Importing the Libraries and Dataset
## I am first loading the libraries I need in order for me to import my data, organize it, and create graphs to show better understanding.
library(dplyr)
## Warning: package 'dplyr' was built under R version 4.5.2
##
## Attaching package: 'dplyr'
## The following objects are masked from 'package:stats':
##
## filter, lag
## The following objects are masked from 'package:base':
##
## intersect, setdiff, setequal, union
library(ggplot2)
## Warning: package 'ggplot2' was built under R version 4.5.2
library(readr)
## In this chunk I am loading my dataset into R and take a quick look at it to understand what the data looks like.
aquatics <- read_csv("C:/Users/arnav/OneDrive/Data 101/Recreation_Spring_Aquatics_Programs_2016_20260316.csv")
## Rows: 601 Columns: 20
## ── Column specification ────────────────────────────────────────────────────────
## Delimiter: ","
## chr (15): Season, Primary Category, Secondary Category, ActivityName, Descr...

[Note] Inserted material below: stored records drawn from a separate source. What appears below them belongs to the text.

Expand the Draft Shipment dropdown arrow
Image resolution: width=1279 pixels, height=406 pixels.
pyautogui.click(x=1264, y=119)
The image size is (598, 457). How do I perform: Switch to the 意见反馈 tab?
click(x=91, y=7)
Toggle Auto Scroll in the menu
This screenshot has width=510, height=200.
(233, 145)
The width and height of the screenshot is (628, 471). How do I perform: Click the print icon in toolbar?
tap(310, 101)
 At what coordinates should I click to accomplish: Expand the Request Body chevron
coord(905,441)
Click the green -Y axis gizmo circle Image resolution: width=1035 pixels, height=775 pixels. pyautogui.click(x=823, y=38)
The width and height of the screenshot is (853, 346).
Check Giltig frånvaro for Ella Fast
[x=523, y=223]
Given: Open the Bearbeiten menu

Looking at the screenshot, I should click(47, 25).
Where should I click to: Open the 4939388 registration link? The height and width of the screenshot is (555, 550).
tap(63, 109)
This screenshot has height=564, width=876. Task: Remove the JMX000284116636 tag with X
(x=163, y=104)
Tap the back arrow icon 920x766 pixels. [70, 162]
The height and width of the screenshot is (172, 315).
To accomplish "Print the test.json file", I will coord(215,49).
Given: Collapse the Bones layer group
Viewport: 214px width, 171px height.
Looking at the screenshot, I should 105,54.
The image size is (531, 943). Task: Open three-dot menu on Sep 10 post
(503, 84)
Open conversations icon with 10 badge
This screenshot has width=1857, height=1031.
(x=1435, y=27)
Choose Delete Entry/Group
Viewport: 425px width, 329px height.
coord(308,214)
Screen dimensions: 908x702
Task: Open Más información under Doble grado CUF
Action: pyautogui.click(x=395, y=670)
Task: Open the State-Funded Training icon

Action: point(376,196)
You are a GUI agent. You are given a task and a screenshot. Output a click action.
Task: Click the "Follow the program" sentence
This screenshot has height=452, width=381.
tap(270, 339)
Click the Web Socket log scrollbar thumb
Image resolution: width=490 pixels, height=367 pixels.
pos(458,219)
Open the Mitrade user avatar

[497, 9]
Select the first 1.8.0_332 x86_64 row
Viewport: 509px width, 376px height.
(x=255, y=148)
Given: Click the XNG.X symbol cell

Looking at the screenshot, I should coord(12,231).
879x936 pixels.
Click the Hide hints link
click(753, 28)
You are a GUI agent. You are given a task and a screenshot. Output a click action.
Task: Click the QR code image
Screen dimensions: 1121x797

## dbl (3): Zip, Sessions, Fee
## time (2): Start Time, End Time
##
## ℹ Use `spec()` to retrieve the full column specification for this data.
## ℹ Specify the column types or set `show_col_types = FALSE` to quiet this message.
head(aquatics) # I use this function to look at the first few rows to understand the data
## # A tibble: 6 × 20
## Season `Primary Category` `Secondary Category` ActivityName Description
## <chr> <chr> <chr> <chr> <chr>
## 1 SPRING Aquatics Water Fitness Deep Water Running Running in…
## 2 Spring Aquatics <NA> Kids Facility Take… <NA>
## 3 Spring Aquatics Lifeguard Training Lifeguarding Class… This cours…
## 4 Spring Aquatics Water Fitness Aqua Cardio Challe… This class…
## 5 Spring Aquatics Water Fitness Aqua Lite This class…
## 6 Spring Aquatics Diving Masters Diving This progr…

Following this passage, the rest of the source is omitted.